— Полно, Милий! Всякие там итальянки с их безжизненной техникой, высочайшие покровители музыки, господа Гедеоновы… Их у нас без счета. Я по старым ежегодникам полюбопытствовал, что у нас выдают за русское в музыке: «Сусанин» Кавоса, истинное чучело в сравнении с глинкинским, «Параша-Сибирячка» Струйского, «Ольга-сирота» Бернарда… Прямо страх берет, если год за годом просматривать. И это при том, что, кроме «Аскольдовой могилы», мы обладаем творениями Глинки, «Русалкой» Даргомыжского! Кто ж даст наконец бой, спрашиваю я? — Решительно повернувшись, он остановился против постели больного.
Мусоргский следил с увлечением за этим горячо жестикулировавшим человеком: в нем поражало изящество при таком росте, стремительность и легкость движений.
Побегав по комнате, Стасов сел.
— Литература наша после Пушкина и Гоголя имеет таких, как Тургенев, как молодой Островский. Сколько бы ей ни мешали, она шагает вперед безостановочно. Не знаю, попались ли вам не так давно «Детство» графа Толстого и его «Севастопольские рассказы», бесподобные по правдивости и прямоте? А в опере нас теснят глупцы, ретрограды и не дают крылья расправить.
Слова его задели Мусоргского глубоко: он сам мечтал об опере и потихоньку подбирал сюжет для нее. Как тут было не взволноваться!
Стасов разворачивал картину неминуемого подъема русской музыки, он так свободно, с такой горячностью судил о ней, о живописи, о литературе, что Мусоргскому искренне захотелось стать под его знамя. И когда Стасов спросил под конец: «Так как, господа, драться с противниками намерены?» — Мусоргский отозвался, поскольку и к нему это относилось:
— Я готов, Владимир Васильевич.
— То-то, Милий. А вы говорите, мала армия! Армия есть, только воодушевить ее надо.
Балакирев продолжал болеть, и Стасов навещал его часто. Всякий раз вместе с ним врывались в комнату новые интересы. Он, подобно ветру, распахивал окна и двери, и казалось, что с его приходом жизнь раздвигается, границы ее становятся шире, и виден мир, в котором должны действовать энергичные люди.
Со снисходительностью здорового человека, которому недоступны тягостные переживания, Стасов поглядывал на хозяина.
— Долго вы собираетесь прохлаждаться? — спрашивал он. — Этак всё прозеваете. Вы мне нужны, вот ведь в чем дело. Хватит валяться, давайте действовать, Милий!
— Как же действовать-то? Концерт, что ли, прикажете дать? Так публика опять не соберется. Нет, на отвесную стену не полезешь.
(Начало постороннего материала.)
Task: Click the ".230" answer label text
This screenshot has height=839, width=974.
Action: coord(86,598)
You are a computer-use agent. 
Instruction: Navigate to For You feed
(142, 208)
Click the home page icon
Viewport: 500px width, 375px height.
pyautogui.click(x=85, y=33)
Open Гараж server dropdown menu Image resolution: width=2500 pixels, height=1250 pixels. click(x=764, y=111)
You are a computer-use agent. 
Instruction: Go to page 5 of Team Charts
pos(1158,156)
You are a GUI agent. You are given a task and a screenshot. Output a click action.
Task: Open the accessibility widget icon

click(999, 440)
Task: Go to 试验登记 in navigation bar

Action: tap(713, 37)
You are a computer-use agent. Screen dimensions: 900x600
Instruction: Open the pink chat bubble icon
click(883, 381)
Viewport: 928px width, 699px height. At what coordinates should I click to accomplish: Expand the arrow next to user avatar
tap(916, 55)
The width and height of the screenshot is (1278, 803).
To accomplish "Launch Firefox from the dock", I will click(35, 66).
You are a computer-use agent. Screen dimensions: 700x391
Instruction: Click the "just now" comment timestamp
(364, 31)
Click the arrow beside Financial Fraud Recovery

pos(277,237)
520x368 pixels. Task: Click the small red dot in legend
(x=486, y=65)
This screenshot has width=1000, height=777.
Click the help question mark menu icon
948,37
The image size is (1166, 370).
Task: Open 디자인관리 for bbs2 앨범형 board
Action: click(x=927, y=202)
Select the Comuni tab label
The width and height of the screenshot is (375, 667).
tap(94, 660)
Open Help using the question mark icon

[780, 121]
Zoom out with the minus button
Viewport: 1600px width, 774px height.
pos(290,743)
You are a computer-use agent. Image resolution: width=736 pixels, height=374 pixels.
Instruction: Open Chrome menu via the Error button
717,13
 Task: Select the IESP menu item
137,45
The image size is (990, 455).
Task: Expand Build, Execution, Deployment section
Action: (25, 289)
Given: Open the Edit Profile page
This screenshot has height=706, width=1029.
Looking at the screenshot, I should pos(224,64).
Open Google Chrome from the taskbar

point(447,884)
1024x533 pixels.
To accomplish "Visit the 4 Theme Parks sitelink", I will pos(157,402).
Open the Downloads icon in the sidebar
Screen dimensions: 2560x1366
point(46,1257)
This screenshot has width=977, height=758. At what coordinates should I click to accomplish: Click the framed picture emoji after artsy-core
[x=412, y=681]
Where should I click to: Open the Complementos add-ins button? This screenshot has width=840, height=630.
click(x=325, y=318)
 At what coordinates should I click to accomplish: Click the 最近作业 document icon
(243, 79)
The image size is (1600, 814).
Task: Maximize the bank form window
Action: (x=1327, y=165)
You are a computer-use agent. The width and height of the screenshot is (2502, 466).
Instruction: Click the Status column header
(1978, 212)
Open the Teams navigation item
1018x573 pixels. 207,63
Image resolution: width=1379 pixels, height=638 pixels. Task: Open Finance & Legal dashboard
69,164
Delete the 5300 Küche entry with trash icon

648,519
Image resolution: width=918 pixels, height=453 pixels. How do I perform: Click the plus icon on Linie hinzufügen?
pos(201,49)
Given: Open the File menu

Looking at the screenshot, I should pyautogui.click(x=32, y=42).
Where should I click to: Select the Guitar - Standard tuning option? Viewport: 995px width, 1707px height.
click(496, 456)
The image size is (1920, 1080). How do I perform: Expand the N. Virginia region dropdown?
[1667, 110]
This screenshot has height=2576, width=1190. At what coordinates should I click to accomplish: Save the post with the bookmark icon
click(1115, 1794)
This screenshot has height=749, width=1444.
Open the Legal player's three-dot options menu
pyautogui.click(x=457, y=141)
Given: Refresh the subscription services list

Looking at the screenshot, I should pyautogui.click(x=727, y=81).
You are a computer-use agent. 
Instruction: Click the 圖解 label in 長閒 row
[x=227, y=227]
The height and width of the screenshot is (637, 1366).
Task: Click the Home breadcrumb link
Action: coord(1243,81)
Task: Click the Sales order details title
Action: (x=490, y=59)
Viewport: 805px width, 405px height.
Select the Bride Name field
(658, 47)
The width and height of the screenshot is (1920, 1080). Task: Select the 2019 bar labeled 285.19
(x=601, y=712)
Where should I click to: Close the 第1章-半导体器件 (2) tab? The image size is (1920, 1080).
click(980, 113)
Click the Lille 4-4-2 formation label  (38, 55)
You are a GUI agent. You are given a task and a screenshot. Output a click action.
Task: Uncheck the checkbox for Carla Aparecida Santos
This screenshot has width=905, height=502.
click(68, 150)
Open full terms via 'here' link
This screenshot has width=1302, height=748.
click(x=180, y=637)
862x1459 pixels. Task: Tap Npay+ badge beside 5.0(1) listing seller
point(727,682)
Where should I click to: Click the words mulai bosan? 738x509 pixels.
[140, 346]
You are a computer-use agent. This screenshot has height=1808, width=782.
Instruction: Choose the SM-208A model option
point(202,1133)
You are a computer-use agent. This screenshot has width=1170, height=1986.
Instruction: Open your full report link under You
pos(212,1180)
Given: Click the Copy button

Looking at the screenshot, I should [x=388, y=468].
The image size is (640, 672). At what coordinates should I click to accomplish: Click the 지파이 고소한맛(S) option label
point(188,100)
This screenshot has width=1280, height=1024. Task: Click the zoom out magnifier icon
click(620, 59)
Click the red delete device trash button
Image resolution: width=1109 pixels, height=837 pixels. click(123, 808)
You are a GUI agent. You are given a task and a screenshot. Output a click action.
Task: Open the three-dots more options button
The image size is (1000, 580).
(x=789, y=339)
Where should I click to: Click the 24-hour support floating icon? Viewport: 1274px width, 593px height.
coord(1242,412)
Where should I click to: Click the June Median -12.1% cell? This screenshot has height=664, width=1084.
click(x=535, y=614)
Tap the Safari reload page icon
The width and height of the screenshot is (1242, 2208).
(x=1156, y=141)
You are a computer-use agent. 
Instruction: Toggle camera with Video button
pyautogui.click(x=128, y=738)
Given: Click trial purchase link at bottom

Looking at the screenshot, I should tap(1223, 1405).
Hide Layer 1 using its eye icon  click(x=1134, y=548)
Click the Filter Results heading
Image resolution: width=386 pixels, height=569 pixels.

Только и пользы от меня, что с ним занимаюсь, — он указал на Мусоргского.
— А про Ломакина что-нибудь слышали? Вот с кем я вас сведу. Надо его заполучить в ваш стан: большая силища.
— Кто ж такой этот Ломакин? — с деланным безразличием спросил Балакирев.
Он был наслышан о Ломакине и сам интересовался его деятельностью, но, раз уж зашел разговор, предпочел узнать, что расскажет Стасов.
Усевшись со всеми удобствами, вытянув длинные ноги, тот стал с обстоятельностью сверхобразованного и все знающего человека рассказывать своим новым друзьям:
— У Шереметева был управитель. Сын этого управителя с ранних лет обнаружил такое яркое дарование, что граф решил поручить его попечениям своего регента-итальянца. Тот занимался с мальчиком настолько усердно, что через несколько лет ученик уже крепко стал на ноги и смог помогать регенту в его занятиях с хором. А когда учитель умер, никого лучше не нашлось на его место, как сей юноша. Было в то время Гавриилу Ломакину всего восемнадцать лет. Нужно сказать, что и тогда уже шереметевский хор представлял собою довольно слаженный коллектив, однако молодой регент задался дерзкой целью — сделать из него нечто из ряда вон выходящее.
— Так вы про шереметевскую капеллу рассказываете?
— Ну разумеется. Приходилось вам ее слушать?
Для Мусоргского это прозвучало чем-то новым, а Балакирев, хотя и знал о капелле, ни разу не слышал ее.
— Ведь это прелесть что такое, на удивление всей Европе! Кто из знаменитостей ни приезжал в Петербург: Виардо, Лист, Берлиоз, — старались послушать выступление хора. Иностранцы в один голос признают, что это чудо из чудес.
— И вы видите в этом заслугу Ломакина?